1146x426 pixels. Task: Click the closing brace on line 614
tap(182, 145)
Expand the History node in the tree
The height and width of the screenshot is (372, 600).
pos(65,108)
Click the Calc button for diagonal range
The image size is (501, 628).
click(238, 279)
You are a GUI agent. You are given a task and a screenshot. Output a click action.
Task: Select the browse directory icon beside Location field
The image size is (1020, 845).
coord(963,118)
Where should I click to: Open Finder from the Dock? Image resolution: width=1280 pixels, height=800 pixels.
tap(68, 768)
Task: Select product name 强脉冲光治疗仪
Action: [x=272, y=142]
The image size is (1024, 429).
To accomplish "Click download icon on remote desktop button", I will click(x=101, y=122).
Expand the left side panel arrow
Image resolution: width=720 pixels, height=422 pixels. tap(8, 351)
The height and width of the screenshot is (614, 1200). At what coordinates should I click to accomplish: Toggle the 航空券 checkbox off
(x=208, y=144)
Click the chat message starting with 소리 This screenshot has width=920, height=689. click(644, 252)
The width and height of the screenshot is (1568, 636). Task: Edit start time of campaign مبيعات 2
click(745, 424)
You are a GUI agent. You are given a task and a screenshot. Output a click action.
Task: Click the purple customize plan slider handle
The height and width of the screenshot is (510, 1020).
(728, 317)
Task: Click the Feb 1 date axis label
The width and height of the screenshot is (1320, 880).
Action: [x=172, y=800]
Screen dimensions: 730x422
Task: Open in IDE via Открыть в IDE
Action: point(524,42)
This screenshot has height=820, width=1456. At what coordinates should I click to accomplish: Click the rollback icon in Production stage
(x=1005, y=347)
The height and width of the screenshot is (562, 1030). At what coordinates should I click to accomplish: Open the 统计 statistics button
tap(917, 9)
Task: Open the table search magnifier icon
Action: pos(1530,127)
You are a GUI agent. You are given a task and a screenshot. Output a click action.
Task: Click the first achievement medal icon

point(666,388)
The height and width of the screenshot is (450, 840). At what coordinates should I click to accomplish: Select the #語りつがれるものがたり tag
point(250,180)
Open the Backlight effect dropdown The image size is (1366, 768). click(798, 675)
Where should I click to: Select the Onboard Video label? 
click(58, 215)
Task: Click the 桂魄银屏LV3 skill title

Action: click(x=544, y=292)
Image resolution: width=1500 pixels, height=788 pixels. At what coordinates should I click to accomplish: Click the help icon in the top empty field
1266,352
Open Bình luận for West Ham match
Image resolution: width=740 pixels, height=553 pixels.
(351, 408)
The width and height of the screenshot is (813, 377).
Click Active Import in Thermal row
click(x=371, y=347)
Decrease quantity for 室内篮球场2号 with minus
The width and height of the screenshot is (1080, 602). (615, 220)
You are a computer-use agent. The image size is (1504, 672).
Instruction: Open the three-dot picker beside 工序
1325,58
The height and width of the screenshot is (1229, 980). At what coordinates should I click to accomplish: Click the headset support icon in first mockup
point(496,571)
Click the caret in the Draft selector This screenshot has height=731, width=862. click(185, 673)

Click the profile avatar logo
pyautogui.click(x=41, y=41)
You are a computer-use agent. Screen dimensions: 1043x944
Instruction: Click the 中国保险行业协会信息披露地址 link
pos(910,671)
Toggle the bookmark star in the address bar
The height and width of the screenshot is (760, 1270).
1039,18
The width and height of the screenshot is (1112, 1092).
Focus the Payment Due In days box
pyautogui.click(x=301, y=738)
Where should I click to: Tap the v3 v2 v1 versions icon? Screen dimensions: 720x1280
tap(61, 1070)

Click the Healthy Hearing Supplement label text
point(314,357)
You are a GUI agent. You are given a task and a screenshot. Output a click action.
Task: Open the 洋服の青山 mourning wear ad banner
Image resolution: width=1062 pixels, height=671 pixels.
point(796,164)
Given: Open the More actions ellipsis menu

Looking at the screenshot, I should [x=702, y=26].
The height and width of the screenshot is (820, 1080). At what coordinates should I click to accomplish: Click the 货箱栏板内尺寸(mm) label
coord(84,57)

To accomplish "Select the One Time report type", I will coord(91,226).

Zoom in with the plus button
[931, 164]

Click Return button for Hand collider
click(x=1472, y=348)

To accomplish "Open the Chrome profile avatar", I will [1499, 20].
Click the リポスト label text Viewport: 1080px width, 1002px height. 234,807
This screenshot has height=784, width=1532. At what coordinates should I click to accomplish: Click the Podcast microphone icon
────────────────────────────────────────
▶ **What to produce**: Copy out the full listing so that each line matches exactly.

▶ **Output of the task**:
1146x426 pixels. Task: Click the closing brace on line 614
tap(182, 145)
Expand the History node in the tree
The height and width of the screenshot is (372, 600).
pos(65,108)
Click the Calc button for diagonal range
The image size is (501, 628).
click(238, 279)
You are a GUI agent. You are given a task and a screenshot. Output a click action.
Task: Select the browse directory icon beside Location field
The image size is (1020, 845).
coord(963,118)
Where should I click to: Open Finder from the Dock? Image resolution: width=1280 pixels, height=800 pixels.
tap(68, 768)
Task: Select product name 强脉冲光治疗仪
Action: [x=272, y=142]
The image size is (1024, 429).
To accomplish "Click download icon on remote desktop button", I will click(x=101, y=122).
Expand the left side panel arrow
Image resolution: width=720 pixels, height=422 pixels. tap(8, 351)
The height and width of the screenshot is (614, 1200). At what coordinates should I click to accomplish: Toggle the 航空券 checkbox off
(x=208, y=144)
Click the chat message starting with 소리 This screenshot has width=920, height=689. click(644, 252)
The width and height of the screenshot is (1568, 636). Task: Edit start time of campaign مبيعات 2
click(745, 424)
You are a GUI agent. You are given a task and a screenshot. Output a click action.
Task: Click the purple customize plan slider handle
The height and width of the screenshot is (510, 1020).
(728, 317)
Task: Click the Feb 1 date axis label
The width and height of the screenshot is (1320, 880).
Action: [x=172, y=800]
Screen dimensions: 730x422
Task: Open in IDE via Открыть в IDE
Action: point(524,42)
This screenshot has height=820, width=1456. At what coordinates should I click to accomplish: Click the rollback icon in Production stage
(x=1005, y=347)
The height and width of the screenshot is (562, 1030). At what coordinates should I click to accomplish: Open the 统计 statistics button
tap(917, 9)
Task: Open the table search magnifier icon
Action: pos(1530,127)
You are a GUI agent. You are given a task and a screenshot. Output a click action.
Task: Click the first achievement medal icon

point(666,388)
The height and width of the screenshot is (450, 840). At what coordinates should I click to accomplish: Select the #語りつがれるものがたり tag
point(250,180)
Open the Backlight effect dropdown The image size is (1366, 768). click(798, 675)
Where should I click to: Select the Onboard Video label? 
click(58, 215)
Task: Click the 桂魄银屏LV3 skill title

Action: click(x=544, y=292)
Image resolution: width=1500 pixels, height=788 pixels. At what coordinates should I click to accomplish: Click the help icon in the top empty field
1266,352
Open Bình luận for West Ham match
Image resolution: width=740 pixels, height=553 pixels.
(351, 408)
The width and height of the screenshot is (813, 377).
Click Active Import in Thermal row
click(x=371, y=347)
Decrease quantity for 室内篮球场2号 with minus
The width and height of the screenshot is (1080, 602). (615, 220)
You are a computer-use agent. The image size is (1504, 672).
Instruction: Open the three-dot picker beside 工序
1325,58
The height and width of the screenshot is (1229, 980). At what coordinates should I click to accomplish: Click the headset support icon in first mockup
point(496,571)
Click the caret in the Draft selector This screenshot has height=731, width=862. click(185, 673)

Click the profile avatar logo
pyautogui.click(x=41, y=41)
You are a computer-use agent. Screen dimensions: 1043x944
Instruction: Click the 中国保险行业协会信息披露地址 link
pos(910,671)
Toggle the bookmark star in the address bar
The height and width of the screenshot is (760, 1270).
1039,18
The width and height of the screenshot is (1112, 1092).
Focus the Payment Due In days box
pyautogui.click(x=301, y=738)
Where should I click to: Tap the v3 v2 v1 versions icon? Screen dimensions: 720x1280
tap(61, 1070)

Click the Healthy Hearing Supplement label text
point(314,357)
You are a GUI agent. You are given a task and a screenshot. Output a click action.
Task: Open the 洋服の青山 mourning wear ad banner
Image resolution: width=1062 pixels, height=671 pixels.
point(796,164)
Given: Open the More actions ellipsis menu

Looking at the screenshot, I should [x=702, y=26].
The height and width of the screenshot is (820, 1080). At what coordinates should I click to accomplish: Click the 货箱栏板内尺寸(mm) label
coord(84,57)

To accomplish "Select the One Time report type", I will coord(91,226).

Zoom in with the plus button
[931, 164]

Click Return button for Hand collider
click(x=1472, y=348)

To accomplish "Open the Chrome profile avatar", I will [1499, 20].
Click the リポスト label text Viewport: 1080px width, 1002px height. 234,807
This screenshot has height=784, width=1532. At what coordinates should I click to accomplish: Click the Podcast microphone icon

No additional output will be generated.